DataX ClickZettaWriter Plugin

DataX Introduction

DataX is an open-source data synchronization tool by Alibaba, supporting multiple data sources including relational databases, HDFS, Hive, MaxCompute, HBase, FTP, and local files. This document will introduce how to use the DataX ClickZettaWriter plugin to synchronize DataX data to ClickZetta LakeHouse.

Preparations

  1. Please ensure that DataX is installed. For specific installation methods, please refer to the DataX User Guide.
  2. Download the DataX ClickZettaWriter plugin from the following address: DataX ClickzettaWriter Plugin. Unzip the plugin into the plugin/writer directory under the DataX installation directory.
  3. Before using the DataX ClickZettaWriter plugin, please ensure that the corresponding table has been created in ClickZetta LakeHouse.

Using the DataX ClickZettaWriter Plugin

1. Create Configuration File

The following example demonstrates how to use the DataX ClickZettaWriter plugin to synchronize MySQL data to ClickZetta LakeHouse.

{
  "job": {
    "content": [
      {
        "reader": {
            "name": "mysqlreader",
            "parameter": {
                "column": ["*"],
                "connection": [
                    {
                        "jdbcUrl": ["jdbc:mysql://mysql_host:mysql_port/database?useSSL=false"],
                        "table": ["test_table"]
                    }
                ],
                "password": "example",
                "username": "example",
                "where": ""
            }
        },
        "writer": {
          "name": "clickzettawriter",
          "parameter": {
              "column": ["*"],
              "connection": [
                  {
                      "jdbcUrl": "jdbc:clickzetta://instance.service/workspace?schema=example&username=example&password=example&vcluster=example",
                      "table": ["test_table"]
                  }
              ],
              "password": "example",
              "username": "example",
              "preSql": [],
              "postSql": [],
              "writeMode": "overwrite",
              "tableNumber": "1",
              "partitionColumns": {
                  "region" : "example"
              }
          }
        }
      }
    ],
    "setting": {
      "speed": {
        "channel": 1
      }
    }
  }
}

Configuration Instructions:

  • mysqlreader: The built-in mysqlreader plugin in DataX, used for reading MySQL data.

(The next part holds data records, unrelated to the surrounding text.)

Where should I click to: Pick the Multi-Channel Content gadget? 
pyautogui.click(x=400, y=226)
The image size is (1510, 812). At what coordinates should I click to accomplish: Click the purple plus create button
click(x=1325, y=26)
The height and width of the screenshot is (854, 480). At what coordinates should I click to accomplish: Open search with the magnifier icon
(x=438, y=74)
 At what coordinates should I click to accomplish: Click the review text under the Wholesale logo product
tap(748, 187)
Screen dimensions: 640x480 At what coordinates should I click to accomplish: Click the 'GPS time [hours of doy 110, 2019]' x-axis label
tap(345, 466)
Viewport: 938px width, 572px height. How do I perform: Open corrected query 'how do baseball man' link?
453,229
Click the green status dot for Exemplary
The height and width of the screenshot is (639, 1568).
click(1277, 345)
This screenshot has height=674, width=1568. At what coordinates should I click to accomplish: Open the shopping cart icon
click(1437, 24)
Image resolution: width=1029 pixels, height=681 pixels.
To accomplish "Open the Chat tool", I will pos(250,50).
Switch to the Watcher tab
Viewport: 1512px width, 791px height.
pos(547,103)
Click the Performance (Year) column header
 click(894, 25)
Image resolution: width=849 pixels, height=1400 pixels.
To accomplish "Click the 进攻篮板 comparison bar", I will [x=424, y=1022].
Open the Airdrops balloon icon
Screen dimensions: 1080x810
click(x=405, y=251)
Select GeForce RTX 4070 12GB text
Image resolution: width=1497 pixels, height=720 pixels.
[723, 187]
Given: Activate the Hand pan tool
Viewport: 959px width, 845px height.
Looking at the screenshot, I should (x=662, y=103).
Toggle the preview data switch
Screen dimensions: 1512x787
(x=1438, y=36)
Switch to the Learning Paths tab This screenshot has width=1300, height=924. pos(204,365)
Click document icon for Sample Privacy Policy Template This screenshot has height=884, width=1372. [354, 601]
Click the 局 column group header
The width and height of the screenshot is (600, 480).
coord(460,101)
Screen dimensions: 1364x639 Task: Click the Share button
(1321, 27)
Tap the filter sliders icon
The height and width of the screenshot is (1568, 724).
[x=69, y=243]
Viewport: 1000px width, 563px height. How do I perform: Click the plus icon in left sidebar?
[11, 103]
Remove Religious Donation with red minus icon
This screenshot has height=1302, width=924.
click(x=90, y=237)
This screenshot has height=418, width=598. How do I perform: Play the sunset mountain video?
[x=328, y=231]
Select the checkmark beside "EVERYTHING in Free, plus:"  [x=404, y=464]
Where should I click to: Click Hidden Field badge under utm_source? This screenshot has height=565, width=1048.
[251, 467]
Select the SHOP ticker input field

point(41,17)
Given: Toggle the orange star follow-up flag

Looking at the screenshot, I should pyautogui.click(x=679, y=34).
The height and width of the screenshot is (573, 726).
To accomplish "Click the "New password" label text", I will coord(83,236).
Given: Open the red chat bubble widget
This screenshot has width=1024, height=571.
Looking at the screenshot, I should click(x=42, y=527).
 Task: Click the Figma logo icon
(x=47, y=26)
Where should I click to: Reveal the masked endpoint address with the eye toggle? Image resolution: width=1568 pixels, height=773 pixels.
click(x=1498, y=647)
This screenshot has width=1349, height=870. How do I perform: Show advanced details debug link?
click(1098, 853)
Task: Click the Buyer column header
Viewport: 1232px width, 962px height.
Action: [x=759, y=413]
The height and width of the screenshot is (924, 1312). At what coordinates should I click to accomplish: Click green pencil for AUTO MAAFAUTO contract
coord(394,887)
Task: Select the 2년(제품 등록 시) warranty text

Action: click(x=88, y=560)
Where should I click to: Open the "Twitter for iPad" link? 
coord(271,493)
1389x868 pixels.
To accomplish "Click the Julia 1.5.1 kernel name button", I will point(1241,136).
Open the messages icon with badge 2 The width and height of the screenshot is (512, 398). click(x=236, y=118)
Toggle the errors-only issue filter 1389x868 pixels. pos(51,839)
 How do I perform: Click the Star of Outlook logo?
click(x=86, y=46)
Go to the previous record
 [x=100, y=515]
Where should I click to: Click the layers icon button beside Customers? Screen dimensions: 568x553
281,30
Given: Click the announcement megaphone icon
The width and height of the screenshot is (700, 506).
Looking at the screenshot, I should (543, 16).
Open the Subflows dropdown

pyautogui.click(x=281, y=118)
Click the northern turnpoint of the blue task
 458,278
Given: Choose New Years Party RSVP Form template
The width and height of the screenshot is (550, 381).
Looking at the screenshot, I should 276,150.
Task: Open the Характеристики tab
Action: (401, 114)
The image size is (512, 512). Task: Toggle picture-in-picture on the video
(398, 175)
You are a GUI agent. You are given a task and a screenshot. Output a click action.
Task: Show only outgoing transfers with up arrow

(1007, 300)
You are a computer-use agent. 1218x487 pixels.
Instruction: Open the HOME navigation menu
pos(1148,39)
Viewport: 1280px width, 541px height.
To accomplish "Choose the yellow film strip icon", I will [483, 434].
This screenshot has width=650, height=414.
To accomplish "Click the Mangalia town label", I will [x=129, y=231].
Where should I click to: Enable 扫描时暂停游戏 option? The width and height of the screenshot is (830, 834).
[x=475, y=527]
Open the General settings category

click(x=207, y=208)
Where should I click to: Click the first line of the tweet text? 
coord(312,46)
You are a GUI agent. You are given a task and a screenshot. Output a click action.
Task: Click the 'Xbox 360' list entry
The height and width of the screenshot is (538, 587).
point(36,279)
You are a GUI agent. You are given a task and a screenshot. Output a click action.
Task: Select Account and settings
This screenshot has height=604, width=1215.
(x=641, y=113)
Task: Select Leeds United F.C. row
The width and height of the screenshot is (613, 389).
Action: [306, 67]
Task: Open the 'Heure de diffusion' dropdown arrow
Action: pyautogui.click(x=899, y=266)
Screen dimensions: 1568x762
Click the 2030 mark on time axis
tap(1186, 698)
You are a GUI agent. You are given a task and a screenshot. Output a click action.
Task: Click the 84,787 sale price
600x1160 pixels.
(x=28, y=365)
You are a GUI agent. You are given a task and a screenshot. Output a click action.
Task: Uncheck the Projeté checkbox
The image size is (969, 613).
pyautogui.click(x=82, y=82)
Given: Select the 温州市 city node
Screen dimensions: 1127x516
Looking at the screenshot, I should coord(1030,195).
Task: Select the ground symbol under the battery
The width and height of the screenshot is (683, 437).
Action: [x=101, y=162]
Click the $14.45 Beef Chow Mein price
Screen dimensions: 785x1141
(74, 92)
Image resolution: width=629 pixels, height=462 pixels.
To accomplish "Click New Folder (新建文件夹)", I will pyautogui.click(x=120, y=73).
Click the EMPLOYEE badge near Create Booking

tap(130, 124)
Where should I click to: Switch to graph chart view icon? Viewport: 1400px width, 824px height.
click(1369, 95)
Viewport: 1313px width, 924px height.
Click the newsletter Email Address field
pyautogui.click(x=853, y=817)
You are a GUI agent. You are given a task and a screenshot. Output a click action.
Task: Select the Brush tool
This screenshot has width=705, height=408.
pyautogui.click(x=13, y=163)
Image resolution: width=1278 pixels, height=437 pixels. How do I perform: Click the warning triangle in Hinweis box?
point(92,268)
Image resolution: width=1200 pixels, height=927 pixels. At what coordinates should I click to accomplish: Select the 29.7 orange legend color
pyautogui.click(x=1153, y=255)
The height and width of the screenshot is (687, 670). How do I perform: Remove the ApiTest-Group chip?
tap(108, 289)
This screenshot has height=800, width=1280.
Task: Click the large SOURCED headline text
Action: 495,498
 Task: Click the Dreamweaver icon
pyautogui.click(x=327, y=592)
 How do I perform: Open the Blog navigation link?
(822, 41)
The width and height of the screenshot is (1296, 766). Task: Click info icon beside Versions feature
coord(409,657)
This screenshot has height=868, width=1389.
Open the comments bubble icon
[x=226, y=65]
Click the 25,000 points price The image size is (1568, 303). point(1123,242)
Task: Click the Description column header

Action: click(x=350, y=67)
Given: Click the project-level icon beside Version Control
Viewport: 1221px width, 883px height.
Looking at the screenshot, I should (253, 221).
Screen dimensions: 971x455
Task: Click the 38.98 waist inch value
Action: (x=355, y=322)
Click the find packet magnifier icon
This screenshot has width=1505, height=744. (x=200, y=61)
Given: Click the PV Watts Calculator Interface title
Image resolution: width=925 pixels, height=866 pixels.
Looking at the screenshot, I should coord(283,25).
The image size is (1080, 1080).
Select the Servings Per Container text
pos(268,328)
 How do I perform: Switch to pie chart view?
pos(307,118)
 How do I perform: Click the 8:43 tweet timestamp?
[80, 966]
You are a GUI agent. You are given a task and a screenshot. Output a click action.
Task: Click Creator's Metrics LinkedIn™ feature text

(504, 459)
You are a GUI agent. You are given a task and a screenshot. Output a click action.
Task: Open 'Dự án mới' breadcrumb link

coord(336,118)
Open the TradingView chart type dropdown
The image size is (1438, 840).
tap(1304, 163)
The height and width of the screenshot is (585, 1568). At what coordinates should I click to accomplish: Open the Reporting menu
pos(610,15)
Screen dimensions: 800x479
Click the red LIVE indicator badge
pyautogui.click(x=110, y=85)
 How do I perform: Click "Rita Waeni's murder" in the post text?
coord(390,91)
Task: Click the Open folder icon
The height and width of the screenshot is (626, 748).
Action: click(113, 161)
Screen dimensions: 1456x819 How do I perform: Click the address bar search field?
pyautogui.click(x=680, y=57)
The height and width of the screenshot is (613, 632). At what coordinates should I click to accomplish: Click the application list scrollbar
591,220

For specific usage, please refer to the mysqlreader plugin documentation.
  • clickzettawriter parameter instructions:
    • jdbcUrl: LakeHouse JDBC connection information.
    • table: The name of the table to write to (only supports writing to one table).
    • column: The names of the columns to write to (* asterisk indicates all columns).
    • partitionColumns: The names of the partition columns, used for partitioned table writing (the columns specified in column plus the partition columns must be all columns of the table).
    • writeMode: The write mode, optional values are append, overwrite, and upsert, default is append.
    • username: LakeHouse username.
    • password: LakeHouse password.
    • preSql: SQL statements to be executed before writing.
    • postSql: SQL statements to be executed after writing.

2. Execute the Synchronization Task

Run the following command to execute the synchronization task:

python bin/datax.py job.json

Usage Example

Example 1: Sync MySQL Data to ClickZetta LakeHouse

The following configuration file example synchronizes the test_table data in MySQL to the example_table in ClickZetta LakeHouse.

{
    "job": {
        "content": [
            {
                "reader": {
                    "name": "mysqlreader",
                    "parameter": {
			"column": ["*"],
               		"connection": [
                  	  {
                        	"jdbcUrl": ["jdbc:mysql://mysql_host:mysql_port/database?useSSL=false"],
                      		"table": ["test_table"]
                    }
                ],
                "password": "example",
                "username": "example",
                "where": ""
                    }
                },
                "writer": {
                	          "name": "clickzettawriter",
          "parameter": {
              "column": ["*"],
              "connection": [
                  {
                      "jdbcUrl": "jdbc:clickzetta://your_instance_name.api.singdata.com/your_workspace_name?schema=sample&username=your_user_name&password=your_password&vcluster=your_vcluster_name",
                      "table": ["example_table"]
                  }
              ],
                      "partitionColumns": {
                        "region" : "example"
                      },
              "password": "your_password",
              "preSql": [],
              "session": [],
              "username": "your_user_name",
              "writeMode": "append",
              "tableNumber": "1"
          }
        }
      }
    ],
    "setting": {
      "speed": {
        "channel": 1
       }
    }
  }
}